Bij vaststelling of belanghebbende vermogen heeft wordt buiten beschouwing gelaten:

  • ·

    de vorderingen;

  • ·

    bezittingen in natura die naar hun aard en waarde algemeen gebruikelijk zijn dan wel, gelet op de omstandigheden van persoon en gezin, noodzakelijk zijn (art. 34, tweede lid onder a WWB);

  • ·

    het vermogen gebonden in de woning met bijbehorend erf, bedoeld in artikel 50, eerste lid, voor zover dit minder bedraagt dan € 48.900,00; (bedrag geldt per 1 januari 2013) (art. 34, tweede lid onder d).

Artikel 12. Vaststelling van de hoogte van de maandelijkse aflossingscapaciteit

Uit het oogpunt van efficiency en effectiviteit is gekozen voor een vast percentage.

Voor belanghebbenden met een inkomen boven bijstandsniveau geldt dat de vordering in principe binnen 30 dagen moet zijn betaald. Lukt dit niet dan wordt een betalingsregeling voor maximaal twaalf maanden met belanghebbende afgesproken. Is betaling binnen deze termijn niet mogelijk dan kan een betalingsregeling naar drachtkracht worden vastgesteld. De hoogte van het aflossingsbedrag is dan afhankelijk van de persoonlijke situatie van belanghebbende (maatwerk).

Artikel 13. Vaststelling van de duur en hoogte van de maandelijkse aflossingscapaciteit bij uitstroom uit de WWB, IOAW of IOAZ

Bij beëindiging van de uitkering wordt de bestaande aflossing nog 12 maanden ongewijzigd voortgezet. Hiermee wordt voorkomen dat mensen die aan het werk gaan, gelijk meer moeten aflossen omdat ze een hoger inkomen hebben. Dit werkt niet motiverend. Ook wordt met dit beleid de armoedeval tegengegaan. Na afloop van deze 12 maanden wordt een nieuwe aflossing bepaald.

Artikel 14. Tussentijdse wijziging van aflossingsverplichting door het college

Het college kan een vastgesteld aflossingsverplichting altijd wijzigen. Wanneer uit een heronderzoek naar voren komt dat er meer aflosruimte is, dan kan er een hoger aflossingsbedrag worden vastgesteld. Een heronderzoek kan periodiek plaatsvinden of incidenteel wanneer er aanwijzingen zijn dat het inkomen en/of de persoonlijke situatie is gewijzigd.

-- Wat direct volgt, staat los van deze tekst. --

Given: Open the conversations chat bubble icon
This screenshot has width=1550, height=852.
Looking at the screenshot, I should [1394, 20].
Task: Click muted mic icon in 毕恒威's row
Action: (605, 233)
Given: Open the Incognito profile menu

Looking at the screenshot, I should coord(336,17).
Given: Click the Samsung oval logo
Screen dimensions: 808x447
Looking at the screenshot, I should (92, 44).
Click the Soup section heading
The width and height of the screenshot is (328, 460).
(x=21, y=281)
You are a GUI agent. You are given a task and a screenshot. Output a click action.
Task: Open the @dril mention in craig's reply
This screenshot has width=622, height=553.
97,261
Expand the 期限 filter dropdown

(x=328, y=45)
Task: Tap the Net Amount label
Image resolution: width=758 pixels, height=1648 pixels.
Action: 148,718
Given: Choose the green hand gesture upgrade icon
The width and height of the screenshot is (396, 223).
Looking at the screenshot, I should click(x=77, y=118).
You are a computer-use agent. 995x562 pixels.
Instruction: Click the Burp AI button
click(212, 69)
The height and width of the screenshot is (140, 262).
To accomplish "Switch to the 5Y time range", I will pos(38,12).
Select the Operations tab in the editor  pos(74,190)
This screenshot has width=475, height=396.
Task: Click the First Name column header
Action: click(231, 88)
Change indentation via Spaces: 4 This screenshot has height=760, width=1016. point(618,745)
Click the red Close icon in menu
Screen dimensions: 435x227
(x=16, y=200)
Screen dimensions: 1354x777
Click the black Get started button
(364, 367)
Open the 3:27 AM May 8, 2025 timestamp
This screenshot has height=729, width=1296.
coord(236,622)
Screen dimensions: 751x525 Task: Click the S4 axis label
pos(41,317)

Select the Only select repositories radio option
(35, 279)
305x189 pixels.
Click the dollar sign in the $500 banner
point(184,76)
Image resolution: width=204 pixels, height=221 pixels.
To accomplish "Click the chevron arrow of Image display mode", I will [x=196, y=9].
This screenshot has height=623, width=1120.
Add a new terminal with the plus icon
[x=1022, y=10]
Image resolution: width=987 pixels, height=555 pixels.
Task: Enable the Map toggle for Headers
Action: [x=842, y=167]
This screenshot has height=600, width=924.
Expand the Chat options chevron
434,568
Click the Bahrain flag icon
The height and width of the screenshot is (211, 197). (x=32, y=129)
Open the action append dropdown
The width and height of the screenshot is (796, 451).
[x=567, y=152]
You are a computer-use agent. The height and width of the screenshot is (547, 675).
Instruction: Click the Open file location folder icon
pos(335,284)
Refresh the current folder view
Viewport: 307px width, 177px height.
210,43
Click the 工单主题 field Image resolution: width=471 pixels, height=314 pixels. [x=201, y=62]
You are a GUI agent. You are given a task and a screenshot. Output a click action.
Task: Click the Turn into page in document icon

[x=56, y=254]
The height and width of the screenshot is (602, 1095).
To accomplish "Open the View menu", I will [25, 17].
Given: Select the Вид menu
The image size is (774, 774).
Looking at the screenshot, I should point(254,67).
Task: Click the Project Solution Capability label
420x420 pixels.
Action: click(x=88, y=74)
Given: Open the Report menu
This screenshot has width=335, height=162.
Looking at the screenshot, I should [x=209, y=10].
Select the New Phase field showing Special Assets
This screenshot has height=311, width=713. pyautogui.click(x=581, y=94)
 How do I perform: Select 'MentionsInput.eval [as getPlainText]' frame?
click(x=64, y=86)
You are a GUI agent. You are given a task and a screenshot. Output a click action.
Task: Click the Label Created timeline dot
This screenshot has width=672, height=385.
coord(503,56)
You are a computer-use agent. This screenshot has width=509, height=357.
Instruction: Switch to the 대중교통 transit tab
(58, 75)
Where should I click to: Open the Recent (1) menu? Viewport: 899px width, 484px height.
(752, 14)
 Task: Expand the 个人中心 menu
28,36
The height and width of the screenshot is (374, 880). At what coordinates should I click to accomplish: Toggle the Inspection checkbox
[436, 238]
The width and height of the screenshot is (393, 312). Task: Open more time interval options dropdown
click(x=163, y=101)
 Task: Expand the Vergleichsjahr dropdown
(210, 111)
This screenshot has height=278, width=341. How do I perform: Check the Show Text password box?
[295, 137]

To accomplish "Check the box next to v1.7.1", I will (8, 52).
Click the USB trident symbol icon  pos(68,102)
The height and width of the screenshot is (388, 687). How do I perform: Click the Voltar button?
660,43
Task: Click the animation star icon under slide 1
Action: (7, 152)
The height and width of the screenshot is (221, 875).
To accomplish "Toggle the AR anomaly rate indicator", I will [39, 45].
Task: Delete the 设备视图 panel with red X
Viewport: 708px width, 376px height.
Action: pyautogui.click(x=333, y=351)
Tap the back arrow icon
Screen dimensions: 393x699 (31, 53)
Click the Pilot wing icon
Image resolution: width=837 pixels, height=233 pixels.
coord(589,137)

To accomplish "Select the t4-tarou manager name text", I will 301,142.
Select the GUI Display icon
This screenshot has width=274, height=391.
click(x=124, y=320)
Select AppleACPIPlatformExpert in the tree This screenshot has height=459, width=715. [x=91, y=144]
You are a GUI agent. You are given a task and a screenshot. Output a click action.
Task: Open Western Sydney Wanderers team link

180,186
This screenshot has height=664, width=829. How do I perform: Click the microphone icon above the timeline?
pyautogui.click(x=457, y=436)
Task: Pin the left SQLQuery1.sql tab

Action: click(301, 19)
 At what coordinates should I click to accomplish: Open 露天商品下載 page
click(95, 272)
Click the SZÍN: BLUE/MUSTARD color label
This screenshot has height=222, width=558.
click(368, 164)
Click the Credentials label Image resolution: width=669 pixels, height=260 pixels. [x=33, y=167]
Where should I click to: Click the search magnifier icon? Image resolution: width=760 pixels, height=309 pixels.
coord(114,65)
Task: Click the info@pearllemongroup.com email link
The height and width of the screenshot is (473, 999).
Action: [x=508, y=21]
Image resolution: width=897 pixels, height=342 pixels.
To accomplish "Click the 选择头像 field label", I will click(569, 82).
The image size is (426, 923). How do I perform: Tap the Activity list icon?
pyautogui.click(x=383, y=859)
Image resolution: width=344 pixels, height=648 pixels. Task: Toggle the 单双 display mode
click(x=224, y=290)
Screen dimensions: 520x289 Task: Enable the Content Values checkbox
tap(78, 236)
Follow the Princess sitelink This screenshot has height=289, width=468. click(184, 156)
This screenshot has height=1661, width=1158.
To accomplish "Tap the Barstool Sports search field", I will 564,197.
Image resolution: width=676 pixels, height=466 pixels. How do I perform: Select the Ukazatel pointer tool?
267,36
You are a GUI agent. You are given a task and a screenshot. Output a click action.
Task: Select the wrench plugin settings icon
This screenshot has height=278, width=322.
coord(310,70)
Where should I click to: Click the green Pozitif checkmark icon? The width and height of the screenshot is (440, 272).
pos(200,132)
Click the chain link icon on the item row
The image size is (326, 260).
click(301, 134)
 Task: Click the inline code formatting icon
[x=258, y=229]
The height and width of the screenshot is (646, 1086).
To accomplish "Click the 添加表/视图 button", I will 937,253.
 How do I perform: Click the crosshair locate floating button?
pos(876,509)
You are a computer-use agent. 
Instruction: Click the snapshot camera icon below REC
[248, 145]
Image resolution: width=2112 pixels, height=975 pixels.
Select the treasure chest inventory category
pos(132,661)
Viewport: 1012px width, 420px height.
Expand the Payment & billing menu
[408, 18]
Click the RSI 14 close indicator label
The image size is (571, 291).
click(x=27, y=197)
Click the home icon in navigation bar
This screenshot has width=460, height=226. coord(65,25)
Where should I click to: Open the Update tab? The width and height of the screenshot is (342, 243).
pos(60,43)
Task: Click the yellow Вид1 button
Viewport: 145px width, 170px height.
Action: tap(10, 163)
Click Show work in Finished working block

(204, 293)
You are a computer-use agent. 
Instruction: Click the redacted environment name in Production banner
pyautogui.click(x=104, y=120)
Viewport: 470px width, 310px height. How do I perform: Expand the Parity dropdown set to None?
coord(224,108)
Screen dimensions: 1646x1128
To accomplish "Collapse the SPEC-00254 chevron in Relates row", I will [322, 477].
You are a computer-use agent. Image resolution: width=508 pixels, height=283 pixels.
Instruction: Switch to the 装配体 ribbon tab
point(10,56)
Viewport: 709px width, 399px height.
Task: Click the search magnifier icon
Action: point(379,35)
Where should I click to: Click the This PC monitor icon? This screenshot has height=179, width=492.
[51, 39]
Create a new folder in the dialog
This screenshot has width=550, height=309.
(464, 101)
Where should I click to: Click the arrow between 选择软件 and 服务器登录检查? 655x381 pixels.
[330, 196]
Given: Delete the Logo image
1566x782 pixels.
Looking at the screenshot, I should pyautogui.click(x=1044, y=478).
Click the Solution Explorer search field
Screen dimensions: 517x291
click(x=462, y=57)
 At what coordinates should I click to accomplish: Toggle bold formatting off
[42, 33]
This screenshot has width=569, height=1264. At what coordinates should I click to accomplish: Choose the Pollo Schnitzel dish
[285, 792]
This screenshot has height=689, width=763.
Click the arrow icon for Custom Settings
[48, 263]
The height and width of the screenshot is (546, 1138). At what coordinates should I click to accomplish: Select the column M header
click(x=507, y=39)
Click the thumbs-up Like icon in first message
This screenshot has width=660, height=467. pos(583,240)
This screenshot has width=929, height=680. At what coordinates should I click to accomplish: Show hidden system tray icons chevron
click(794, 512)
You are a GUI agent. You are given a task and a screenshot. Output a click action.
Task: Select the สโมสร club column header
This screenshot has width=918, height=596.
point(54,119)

Artikel 15. Verzoek tot wijziging van de aflossingsverplichting door belanghebbende

De belanghebbende kan altijd een verzoek indienen bij het college tot wijziging van de vastgestelde aflossingsverplichting.

Artikel 16. Aanmaning, verrekening, beslag en rente bij niet tijdige betaling

Dit artikel beschrijft de procedure wanneer een belanghebbende niet tijdig betaald.

Voor het leggen van beslag is een titel nodig. Wanneer de vordering is ontstaan voor de invoering van de vierde tranche Awb (1 juli 2009) dan is het terugvorderingsbesluit de titel. Is de vordering ontstaan na de invoering van de vierde tranche Awb dan moet er eerst een dwangbevel worden uitgevaardigd voordat er beslag kan worden gelegd.

Tenuitvoerlegging door middel van beslag geschiedt conform de regels van het Wetboek van Burgerlijke Rechtsvordering. De gemeente heeft de mogelijkheid van vereenvoudigd derdenbeslag op loon of uitkering.

Artikel 17. Rente – en aanmaningskosten

Het in rekening brengen van aanmaningskosten is een bevoegdheid. De aanmaningskosten die in rekening mogen worden gebracht, zijn dermate gering dat vanuit het oogpunt van efficiency en effectiviteit van deze bevoegdheid geen gebruik wordt gemaakt. Wanneer het college de vordering aan een deurwaarder overdraagt worden wel rente en invorderingskosten in rekening gebracht. De uitvaardiging en tenuitvoerlegging van het dwangbevel zijn voor kosten van betrokkene.

HOOFDSTUK IV SLOTBEPALINGEN REGELING

Artikel 18. Inwerkingtreding en toepassingsbereik

Dit artikel behoeft geen nadere toelichting.

Artikel 19. Citeertitel

Dit artikel behoeft geen nadere toelichting.